The fact is, and you well know it, the community today sees the harm caused by poker machines and the Federal Government is moving to better regulate the industry.

The Productivity Commission made a number of key recommendations and all of these will be part of the Federal Government's Committee Inquiry, including the introduction of maximum $1 bet per spin.

Tasmanian Greens' MP, Kim Booth, recently introduced a Bill into the Tasmanian Parliament to achieve this, and I have introduced a similar Bill in the Senate, which is also calling for the volatility of machines to be slowed.

Many of you might have read that hearings into the Tasmanian Bill got rather heated when Kim Booth defended his knowledge of the issue, after being questioned by a somewhat belligerent spokesperson from the local branch of the Australian Hotels Association.

Mr Booth rejected claims he didn’t understand the impact of the machines.

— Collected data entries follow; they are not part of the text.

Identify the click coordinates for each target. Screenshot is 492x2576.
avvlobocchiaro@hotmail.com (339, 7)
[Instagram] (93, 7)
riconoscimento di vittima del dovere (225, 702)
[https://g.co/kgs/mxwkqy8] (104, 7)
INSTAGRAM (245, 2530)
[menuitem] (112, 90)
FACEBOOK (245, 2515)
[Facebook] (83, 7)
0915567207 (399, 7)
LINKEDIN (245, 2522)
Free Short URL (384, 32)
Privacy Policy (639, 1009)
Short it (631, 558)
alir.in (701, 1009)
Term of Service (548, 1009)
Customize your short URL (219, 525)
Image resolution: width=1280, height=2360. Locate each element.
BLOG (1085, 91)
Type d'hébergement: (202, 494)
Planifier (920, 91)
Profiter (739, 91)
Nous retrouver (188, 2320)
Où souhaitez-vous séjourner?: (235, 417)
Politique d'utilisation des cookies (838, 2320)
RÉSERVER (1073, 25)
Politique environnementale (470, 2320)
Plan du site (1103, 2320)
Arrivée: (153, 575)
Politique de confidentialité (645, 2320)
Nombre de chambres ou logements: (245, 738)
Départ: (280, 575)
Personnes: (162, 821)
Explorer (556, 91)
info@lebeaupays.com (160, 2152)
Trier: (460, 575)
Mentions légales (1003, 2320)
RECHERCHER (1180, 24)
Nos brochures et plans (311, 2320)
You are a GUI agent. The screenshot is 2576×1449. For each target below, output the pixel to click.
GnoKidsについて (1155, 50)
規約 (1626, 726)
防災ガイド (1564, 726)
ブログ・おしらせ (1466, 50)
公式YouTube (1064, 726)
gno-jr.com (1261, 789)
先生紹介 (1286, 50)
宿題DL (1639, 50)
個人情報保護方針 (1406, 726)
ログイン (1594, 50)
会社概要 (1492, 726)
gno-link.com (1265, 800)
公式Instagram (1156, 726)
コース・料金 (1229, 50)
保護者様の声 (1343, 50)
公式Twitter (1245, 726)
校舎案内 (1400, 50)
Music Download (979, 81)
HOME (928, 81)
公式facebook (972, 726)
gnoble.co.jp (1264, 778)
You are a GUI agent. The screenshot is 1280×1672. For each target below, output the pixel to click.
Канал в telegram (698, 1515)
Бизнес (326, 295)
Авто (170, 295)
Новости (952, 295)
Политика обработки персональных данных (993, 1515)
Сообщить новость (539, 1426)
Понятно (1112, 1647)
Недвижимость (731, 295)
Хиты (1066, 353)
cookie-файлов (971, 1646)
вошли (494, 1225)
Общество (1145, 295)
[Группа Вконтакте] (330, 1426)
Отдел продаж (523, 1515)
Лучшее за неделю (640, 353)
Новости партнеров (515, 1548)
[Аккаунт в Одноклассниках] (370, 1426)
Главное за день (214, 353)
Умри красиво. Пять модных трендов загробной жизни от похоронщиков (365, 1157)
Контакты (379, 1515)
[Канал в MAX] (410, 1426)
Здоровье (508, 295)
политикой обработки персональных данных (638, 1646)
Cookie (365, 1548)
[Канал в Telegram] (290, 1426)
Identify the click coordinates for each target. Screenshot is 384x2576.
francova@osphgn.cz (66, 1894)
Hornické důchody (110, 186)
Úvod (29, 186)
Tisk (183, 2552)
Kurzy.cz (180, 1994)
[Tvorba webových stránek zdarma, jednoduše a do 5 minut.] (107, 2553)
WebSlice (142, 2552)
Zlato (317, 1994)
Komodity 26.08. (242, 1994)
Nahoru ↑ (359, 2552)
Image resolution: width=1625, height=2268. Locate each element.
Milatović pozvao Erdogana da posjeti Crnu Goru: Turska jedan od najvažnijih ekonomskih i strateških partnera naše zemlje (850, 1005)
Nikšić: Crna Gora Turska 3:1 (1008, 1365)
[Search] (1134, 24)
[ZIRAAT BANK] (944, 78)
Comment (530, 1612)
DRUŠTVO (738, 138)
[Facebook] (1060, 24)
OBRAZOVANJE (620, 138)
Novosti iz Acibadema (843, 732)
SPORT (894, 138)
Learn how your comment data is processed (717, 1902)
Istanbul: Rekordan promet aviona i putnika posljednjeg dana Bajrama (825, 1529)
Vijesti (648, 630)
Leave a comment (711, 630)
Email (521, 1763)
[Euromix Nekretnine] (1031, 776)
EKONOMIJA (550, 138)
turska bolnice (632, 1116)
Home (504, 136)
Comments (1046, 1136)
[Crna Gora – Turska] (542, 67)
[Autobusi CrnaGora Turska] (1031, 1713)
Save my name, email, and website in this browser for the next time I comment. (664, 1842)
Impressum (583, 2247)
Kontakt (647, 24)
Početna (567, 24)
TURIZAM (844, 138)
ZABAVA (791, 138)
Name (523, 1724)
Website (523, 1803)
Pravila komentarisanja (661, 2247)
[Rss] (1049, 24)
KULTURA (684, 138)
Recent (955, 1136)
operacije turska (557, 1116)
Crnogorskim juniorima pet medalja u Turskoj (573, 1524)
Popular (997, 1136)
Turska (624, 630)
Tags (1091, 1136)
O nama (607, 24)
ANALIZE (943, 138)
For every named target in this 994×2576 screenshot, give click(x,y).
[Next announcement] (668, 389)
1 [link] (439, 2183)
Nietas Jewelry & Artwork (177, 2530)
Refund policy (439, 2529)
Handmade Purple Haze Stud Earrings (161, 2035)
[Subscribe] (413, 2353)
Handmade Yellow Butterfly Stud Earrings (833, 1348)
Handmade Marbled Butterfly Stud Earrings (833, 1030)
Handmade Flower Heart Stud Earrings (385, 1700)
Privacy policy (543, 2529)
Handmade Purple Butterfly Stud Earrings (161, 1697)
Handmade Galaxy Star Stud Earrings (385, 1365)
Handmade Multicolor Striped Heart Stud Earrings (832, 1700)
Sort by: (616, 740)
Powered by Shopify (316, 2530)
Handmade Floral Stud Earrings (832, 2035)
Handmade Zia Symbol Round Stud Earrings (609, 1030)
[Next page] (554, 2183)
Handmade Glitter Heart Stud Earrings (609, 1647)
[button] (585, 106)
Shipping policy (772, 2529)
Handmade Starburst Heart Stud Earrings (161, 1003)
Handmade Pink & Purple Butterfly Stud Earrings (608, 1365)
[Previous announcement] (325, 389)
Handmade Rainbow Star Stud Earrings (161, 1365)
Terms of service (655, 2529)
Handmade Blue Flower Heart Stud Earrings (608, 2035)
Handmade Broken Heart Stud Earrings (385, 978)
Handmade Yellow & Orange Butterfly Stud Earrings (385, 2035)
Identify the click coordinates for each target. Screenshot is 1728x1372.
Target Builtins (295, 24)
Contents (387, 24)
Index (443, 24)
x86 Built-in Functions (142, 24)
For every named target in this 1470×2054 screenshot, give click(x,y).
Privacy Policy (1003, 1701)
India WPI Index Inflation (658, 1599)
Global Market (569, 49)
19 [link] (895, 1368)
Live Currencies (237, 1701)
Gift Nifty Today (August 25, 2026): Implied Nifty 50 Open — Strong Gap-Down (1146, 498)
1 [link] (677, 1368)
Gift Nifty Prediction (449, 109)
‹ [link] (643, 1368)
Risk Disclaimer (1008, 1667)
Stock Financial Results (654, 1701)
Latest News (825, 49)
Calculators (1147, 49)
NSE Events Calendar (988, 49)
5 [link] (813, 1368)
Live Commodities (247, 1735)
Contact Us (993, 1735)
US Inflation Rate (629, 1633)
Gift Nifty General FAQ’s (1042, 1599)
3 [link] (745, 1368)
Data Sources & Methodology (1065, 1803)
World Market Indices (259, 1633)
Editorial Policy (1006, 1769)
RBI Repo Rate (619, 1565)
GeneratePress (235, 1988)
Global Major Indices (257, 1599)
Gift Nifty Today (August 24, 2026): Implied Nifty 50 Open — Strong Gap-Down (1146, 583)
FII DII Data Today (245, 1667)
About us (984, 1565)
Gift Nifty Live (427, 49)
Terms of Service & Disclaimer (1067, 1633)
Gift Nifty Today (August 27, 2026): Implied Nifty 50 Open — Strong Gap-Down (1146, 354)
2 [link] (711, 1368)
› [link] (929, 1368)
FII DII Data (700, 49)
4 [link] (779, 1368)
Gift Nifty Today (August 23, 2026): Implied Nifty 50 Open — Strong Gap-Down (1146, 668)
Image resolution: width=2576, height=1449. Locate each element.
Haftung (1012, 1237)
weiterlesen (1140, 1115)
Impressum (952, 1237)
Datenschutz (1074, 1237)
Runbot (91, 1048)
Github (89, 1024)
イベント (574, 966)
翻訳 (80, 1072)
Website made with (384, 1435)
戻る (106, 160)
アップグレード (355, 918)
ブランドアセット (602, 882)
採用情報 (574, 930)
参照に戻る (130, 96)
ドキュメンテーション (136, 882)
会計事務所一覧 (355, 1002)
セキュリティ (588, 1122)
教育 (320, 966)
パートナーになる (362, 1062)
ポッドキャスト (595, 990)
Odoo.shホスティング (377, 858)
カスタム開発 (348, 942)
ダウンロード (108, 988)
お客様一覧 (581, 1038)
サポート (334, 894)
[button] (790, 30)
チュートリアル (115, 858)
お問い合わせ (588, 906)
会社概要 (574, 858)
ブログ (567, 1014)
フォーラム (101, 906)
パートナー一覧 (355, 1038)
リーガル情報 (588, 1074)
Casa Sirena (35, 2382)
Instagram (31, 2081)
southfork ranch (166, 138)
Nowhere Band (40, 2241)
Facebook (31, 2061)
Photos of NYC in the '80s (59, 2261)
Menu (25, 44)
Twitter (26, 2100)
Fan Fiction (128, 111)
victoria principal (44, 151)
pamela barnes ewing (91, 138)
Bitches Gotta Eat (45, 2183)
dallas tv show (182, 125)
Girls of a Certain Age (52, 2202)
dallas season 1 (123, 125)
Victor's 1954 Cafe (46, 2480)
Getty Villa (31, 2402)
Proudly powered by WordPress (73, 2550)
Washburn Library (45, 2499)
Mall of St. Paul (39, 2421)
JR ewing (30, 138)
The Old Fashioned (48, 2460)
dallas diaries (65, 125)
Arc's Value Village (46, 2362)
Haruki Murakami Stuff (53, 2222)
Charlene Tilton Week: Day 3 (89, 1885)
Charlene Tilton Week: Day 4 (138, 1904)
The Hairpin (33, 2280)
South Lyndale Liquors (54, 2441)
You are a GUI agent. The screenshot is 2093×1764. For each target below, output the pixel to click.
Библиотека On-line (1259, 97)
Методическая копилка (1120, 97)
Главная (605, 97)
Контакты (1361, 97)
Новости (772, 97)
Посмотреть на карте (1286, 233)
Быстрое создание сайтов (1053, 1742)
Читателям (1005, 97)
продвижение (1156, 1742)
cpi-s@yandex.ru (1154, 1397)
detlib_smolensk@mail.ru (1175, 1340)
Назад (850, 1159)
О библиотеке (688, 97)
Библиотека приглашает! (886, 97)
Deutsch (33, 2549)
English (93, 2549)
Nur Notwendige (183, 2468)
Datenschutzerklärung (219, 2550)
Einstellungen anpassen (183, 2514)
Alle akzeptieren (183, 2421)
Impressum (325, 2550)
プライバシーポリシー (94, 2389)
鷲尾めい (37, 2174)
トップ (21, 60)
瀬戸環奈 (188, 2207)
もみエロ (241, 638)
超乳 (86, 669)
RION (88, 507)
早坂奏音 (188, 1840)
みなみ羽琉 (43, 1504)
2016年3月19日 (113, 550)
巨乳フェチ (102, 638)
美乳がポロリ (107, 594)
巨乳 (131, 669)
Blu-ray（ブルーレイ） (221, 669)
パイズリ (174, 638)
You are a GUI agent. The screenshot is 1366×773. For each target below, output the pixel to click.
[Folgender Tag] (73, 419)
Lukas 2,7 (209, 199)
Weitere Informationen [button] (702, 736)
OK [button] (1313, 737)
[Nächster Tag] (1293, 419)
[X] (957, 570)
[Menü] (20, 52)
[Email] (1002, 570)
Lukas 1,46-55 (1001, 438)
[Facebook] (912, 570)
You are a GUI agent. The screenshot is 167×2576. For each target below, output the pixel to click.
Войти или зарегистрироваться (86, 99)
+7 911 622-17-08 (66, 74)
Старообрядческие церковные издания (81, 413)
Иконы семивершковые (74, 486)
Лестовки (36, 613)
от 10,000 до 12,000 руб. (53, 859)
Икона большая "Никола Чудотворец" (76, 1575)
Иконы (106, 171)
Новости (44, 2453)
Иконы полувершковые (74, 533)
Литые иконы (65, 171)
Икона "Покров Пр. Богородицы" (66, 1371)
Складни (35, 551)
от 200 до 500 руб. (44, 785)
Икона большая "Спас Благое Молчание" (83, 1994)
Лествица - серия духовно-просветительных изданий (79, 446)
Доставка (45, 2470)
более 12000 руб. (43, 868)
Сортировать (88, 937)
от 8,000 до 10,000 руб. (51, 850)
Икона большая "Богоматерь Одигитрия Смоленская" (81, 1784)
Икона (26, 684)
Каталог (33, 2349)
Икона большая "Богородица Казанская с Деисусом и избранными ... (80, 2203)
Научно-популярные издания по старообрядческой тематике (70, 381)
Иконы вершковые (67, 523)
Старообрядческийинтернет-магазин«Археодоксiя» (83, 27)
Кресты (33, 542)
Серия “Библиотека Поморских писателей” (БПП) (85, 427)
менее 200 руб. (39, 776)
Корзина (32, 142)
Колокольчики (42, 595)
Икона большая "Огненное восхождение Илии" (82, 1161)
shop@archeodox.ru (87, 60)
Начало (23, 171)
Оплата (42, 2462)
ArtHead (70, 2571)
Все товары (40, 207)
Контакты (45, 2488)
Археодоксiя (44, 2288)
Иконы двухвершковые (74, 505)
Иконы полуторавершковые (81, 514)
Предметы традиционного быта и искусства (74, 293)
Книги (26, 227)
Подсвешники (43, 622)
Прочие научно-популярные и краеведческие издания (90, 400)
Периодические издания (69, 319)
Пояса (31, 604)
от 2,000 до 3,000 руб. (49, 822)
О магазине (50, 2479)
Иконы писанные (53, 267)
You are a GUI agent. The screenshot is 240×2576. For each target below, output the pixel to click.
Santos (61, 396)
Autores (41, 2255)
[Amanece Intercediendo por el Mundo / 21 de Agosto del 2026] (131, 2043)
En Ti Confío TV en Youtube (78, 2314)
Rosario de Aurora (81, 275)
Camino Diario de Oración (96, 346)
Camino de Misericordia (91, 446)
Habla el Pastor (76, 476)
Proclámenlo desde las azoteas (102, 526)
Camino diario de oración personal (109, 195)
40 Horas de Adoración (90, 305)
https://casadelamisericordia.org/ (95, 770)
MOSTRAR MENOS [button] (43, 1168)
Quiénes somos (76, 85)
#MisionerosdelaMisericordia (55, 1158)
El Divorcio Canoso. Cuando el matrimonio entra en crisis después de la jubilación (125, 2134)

He said he'd seen plenty … like the time he walked into a venue to see an elderly blind woman playing a machine with her husband guiding her hand.

He called on pokies bosses to go with him and speak to the husband whose wife suicided as a result of taking the payroll and taking it down to the casino.

He then offered to take them down to the cemetery and show them some of the corpses of some of these victims if they'd like.

Your industry should have seen this backlash coming. You should have known people would eventually fight back after the enormous damage these machines have done.

So much has been lost by so many because of these machines…houses, savings, businesses, lives.

Your product is an unsafe product.

And I am tired of seeing your unsafe product causing so much harm.

When other products have been found to cause significant harm to a significant number of users they have been banned.

Poker machines make half their profits from people who are addicted.

People with an addiction do not exercise free choice.

Free choice is when you can rationally weigh up the costs and the benefits of your actions, and then you choose.

The people who make your industry so wealthy can't do this because they are hopelessly addicted.

It's not 'entertainment' or 'gaming'.

The current state of your industry can only be described as an obscenity.

And it has got to stop.

Also, the potential for harm through online gambling is frightening.

Tim Costello summed it all up a decade ago when he said that, quote, “with internet gambling, you’ll be able to lose your home without ever actually having to leave it”.

So, parallel to the Joint Committee into Gambling and the implementation of pre-commitment technology, as agreed to between the Prime Minister and Andrew Wilkie, I have initiated a separate Senate Inquiry into interactive and online gambling, including sports betting, the potential for corruption and match-fixing, and the need to better protect consumers.

When I came to Canberra, I suspect many in this industry expected business as usual.

No-one expected one of the major parties to act.

But politics is unpredictable, and for those who thought common sense wouldn’t win the day eventually, well, you would have been delusional.

My message to your industry is simple; accept reform now.

This conference today, I see, has a prime focus on maximising growth of this industry.

But growth of this industry is unsustainable and untenable if you continue to be part of a business that knowingly exploits and destroys so many lives.

You have a clear choice here. You can either embrace reform and be constructive participants to tackle problem gambling, or you can fight change, knowing you are only delaying the inevitable.

At least you have a choice, which is a lot more that can be said for those whose lives have been destroyed by your dangerous products.